How is this possible? The American Constitution was possible, with its combination of freedom of religion and separation of religion and state, because the United States was not defined in the constitution, and not even in the Declaration of Independence, as being a Christian country.
However, the 1948 Israeli Declaration of Independence did identify Israel as being a Jewish state. Will the proposed constitution omit such an identification of Israel?
Bucking a trend
Sir, - I was incensed by certain comments in "New York attorney-general ends probe of WJC finances" (February 2). It is never easy to be a whistle-blower and suffer opprobrium from the leaders of the organization you have called to account.
Isi Leibler claimed that the World Jewish Congress did not have its house in order. The New York attorney-general has now shown that allegation to be absolutely true. Ex-chairman of the WJC's governing board, Rabbi Israel Singer, "violated his fiduciary duties." His statement that "I sincerely regret that at times my almost exclusive focus on execution of our mission diverted my attention from important administrative activities" left me almost speechless. Was he so "diverted" that he did not notice receiving $300,000 in "inappropriately paid personal expenses"?
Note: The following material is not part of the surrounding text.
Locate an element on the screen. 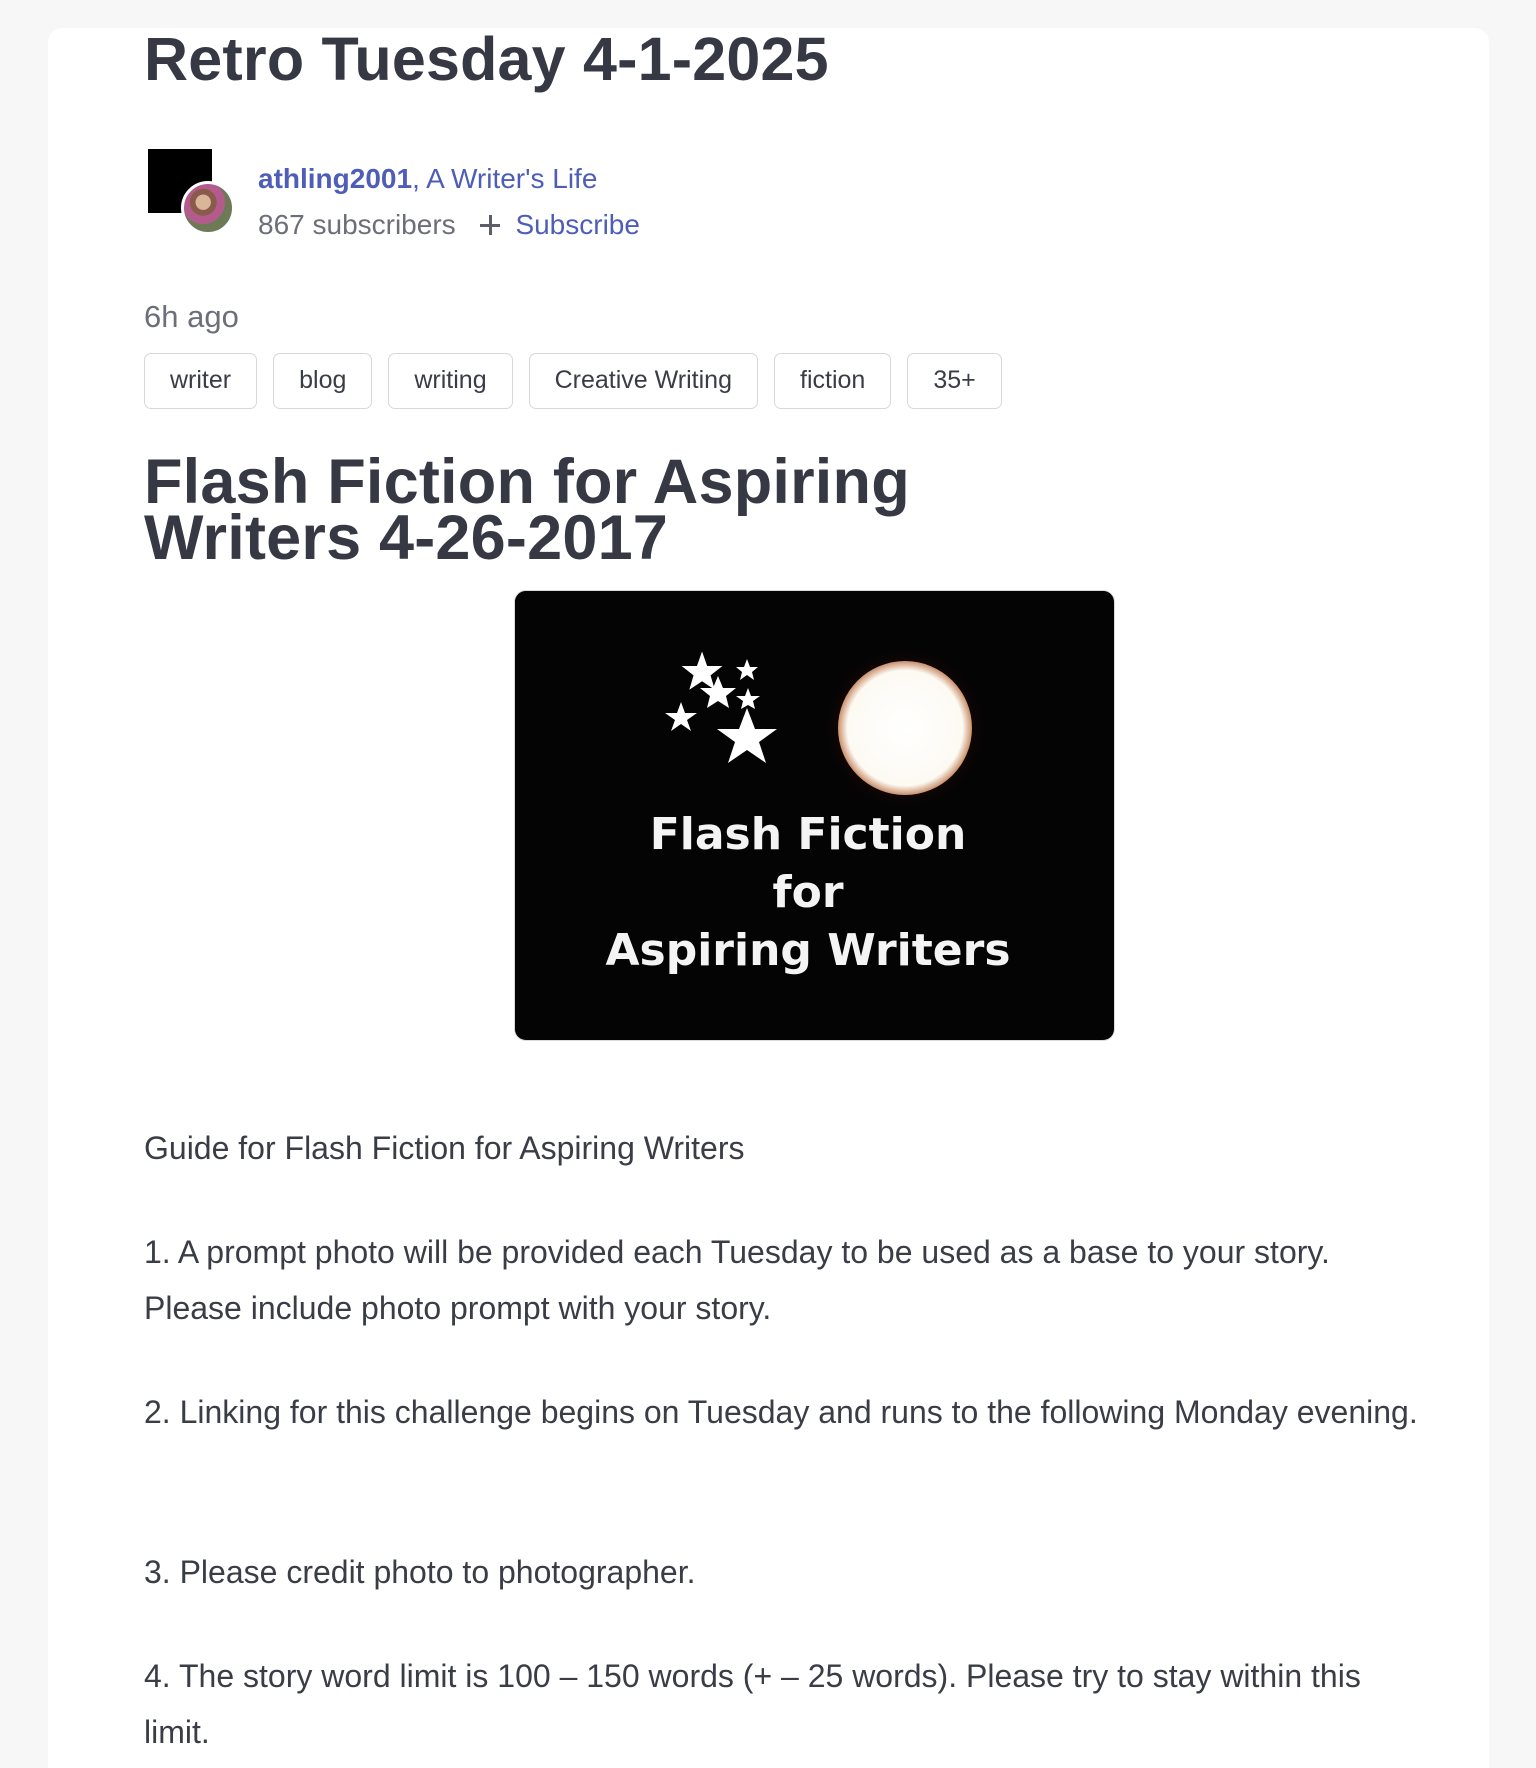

We need more people like Isi Leibler, and more transparency and accountability in our public organizations. President Harry Truman had a sign on his desk: "The Buck Stops Here." Too many of our public leaders think the same way. Literally.
'Comeback King' who overcame all
Sir, - Many in the Holy Land knew the late Marcel Krauthammer only as "Menachem Elimelech ben Tova Matil," through their misheberach prayers. For 18 years, while struggling with metastasized brain cancer and its horrendous complications, which he fought with the greatest courage, hope and trust in God, Marcel received blessings from all over Israel and the world.
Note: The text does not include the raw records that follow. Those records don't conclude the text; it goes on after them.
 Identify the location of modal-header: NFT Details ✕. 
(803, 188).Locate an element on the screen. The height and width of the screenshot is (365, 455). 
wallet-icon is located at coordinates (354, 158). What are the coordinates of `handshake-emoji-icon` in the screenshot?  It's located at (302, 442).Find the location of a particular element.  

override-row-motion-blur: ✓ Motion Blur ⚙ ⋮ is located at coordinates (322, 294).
Richard Macales (Letters, January 31) recalled Marcel's passion for reading the Torah at two separate minyanim each Shabbat, and for his father's Torah teachings, and for helping others in medicine outside of his being UCLA professor of medicine, specializing as a pulmonologist, while serving as director of the Sepulveda ICU at the Veterans Administration in California.
Marcel was passionate about Torah, Gemara and Jewish medical ethics; about Scrabble, dreidel, golf and comedy; about poker, computers, softball, skiing, tennis, ping pong, wind-surfing and Nok-Hockey; and about teaching our daughter to be an athlete and menschette. He worked beyond all physical straits to reach his highest potential. The "comeback king" never gave up, and never complained about his pain, even after two dozen serious surgeries.
As Marcel's wife of 31 years may I express the family's great appreciation of all those who prayed for him, those now saying Kaddish for him, and all the condolences we have received.